What to work on | Starting at the first line of the data below, repeat each line word for word up to and including the line with "Click the 搜索".

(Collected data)
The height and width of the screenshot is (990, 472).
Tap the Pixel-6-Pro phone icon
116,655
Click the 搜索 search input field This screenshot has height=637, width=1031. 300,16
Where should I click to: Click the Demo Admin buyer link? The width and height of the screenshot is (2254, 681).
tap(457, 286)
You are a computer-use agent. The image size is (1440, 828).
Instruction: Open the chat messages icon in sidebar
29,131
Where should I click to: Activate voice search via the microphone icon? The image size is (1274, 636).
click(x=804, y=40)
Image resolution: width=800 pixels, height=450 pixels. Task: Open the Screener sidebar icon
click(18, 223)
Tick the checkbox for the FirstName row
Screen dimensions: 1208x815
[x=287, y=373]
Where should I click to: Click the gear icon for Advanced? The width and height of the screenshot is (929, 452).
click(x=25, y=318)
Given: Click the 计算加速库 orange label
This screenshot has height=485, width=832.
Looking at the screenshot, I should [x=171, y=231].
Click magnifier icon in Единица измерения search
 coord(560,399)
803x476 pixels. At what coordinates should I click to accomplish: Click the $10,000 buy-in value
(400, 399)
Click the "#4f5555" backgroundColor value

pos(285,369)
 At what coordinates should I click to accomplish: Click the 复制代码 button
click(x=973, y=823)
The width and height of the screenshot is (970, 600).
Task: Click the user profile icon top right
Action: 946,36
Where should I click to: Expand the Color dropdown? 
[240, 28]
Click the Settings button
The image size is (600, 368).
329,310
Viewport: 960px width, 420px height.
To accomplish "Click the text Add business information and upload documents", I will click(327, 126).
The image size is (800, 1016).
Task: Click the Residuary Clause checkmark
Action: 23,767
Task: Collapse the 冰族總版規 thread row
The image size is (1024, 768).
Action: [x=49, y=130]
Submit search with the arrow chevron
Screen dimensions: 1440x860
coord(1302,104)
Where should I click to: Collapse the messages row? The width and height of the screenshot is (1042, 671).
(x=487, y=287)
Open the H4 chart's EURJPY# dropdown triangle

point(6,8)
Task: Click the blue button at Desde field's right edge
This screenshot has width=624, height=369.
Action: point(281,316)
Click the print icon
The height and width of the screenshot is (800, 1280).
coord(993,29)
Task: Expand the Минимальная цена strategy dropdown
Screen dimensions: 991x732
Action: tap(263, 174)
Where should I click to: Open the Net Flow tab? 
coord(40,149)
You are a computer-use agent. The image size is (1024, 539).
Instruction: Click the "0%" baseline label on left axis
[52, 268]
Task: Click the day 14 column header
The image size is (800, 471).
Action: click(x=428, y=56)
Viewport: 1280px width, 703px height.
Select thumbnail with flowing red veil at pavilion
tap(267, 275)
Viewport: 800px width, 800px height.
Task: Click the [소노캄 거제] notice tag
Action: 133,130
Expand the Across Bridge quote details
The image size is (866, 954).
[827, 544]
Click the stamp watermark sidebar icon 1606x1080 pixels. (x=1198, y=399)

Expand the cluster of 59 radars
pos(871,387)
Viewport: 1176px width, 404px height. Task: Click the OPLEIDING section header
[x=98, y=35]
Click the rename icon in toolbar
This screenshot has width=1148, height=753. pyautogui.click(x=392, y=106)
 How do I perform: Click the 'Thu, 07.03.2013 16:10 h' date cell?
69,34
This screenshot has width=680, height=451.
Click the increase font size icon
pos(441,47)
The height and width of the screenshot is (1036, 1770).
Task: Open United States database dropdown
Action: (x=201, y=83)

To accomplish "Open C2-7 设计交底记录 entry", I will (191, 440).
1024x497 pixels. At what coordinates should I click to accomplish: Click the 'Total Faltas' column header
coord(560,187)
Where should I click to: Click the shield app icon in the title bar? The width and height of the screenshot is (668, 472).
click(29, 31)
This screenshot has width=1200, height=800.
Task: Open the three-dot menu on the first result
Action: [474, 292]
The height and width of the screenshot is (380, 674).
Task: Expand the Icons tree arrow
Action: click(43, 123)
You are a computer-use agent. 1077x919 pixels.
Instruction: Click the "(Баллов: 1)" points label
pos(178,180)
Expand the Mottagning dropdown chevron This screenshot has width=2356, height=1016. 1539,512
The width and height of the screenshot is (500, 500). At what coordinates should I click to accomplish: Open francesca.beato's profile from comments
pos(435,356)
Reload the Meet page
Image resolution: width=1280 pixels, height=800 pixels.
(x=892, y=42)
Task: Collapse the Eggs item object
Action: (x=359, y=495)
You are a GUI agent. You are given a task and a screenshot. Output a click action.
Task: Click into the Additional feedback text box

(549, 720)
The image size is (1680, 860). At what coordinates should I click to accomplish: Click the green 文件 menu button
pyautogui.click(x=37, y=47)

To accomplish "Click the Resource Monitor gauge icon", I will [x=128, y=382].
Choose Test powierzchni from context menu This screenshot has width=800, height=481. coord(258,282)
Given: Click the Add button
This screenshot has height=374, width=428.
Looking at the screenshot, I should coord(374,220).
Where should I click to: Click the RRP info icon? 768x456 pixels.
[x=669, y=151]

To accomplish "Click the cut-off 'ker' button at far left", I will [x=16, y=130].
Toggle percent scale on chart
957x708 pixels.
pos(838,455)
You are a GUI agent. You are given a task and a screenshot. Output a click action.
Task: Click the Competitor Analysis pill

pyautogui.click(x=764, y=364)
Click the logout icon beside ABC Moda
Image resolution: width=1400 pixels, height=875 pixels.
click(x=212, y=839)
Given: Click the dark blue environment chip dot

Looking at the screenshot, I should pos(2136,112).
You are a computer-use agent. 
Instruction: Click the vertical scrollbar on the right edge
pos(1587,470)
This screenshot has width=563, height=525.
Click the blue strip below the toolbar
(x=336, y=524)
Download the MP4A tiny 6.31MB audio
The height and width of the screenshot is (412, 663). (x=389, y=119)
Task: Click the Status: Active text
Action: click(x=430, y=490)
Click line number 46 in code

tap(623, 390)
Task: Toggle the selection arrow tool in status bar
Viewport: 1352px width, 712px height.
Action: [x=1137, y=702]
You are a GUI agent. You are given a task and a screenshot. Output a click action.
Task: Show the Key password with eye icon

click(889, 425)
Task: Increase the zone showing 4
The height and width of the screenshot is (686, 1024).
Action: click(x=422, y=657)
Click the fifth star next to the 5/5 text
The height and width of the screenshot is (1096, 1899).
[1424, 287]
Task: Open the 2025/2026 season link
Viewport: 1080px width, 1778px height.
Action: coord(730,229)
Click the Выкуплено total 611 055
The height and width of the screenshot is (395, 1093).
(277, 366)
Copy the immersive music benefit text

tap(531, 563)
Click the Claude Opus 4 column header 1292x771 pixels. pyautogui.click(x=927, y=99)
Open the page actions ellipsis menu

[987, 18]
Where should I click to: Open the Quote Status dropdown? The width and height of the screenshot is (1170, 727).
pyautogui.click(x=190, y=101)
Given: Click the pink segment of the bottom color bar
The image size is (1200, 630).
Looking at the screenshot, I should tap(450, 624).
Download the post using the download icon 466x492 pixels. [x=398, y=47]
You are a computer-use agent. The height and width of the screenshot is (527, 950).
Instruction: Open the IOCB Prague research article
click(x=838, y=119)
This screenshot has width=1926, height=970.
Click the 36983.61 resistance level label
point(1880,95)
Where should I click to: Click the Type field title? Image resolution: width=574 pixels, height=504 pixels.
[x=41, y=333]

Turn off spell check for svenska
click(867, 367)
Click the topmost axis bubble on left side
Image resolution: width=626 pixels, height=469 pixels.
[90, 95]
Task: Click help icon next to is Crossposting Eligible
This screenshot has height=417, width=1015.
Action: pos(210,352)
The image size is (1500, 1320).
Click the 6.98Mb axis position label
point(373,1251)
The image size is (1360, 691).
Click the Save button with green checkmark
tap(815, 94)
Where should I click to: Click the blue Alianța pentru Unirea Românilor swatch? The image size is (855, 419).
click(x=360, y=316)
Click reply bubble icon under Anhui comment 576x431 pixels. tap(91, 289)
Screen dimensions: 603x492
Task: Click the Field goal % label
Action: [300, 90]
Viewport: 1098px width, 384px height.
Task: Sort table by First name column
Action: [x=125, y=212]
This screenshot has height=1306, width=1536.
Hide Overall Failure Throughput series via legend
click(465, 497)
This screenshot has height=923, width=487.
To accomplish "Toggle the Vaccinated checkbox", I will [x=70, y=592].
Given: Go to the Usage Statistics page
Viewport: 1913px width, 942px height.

Output of the task |
The height and width of the screenshot is (990, 472).
Tap the Pixel-6-Pro phone icon
116,655
Click the 搜索 search input field This screenshot has height=637, width=1031. 300,16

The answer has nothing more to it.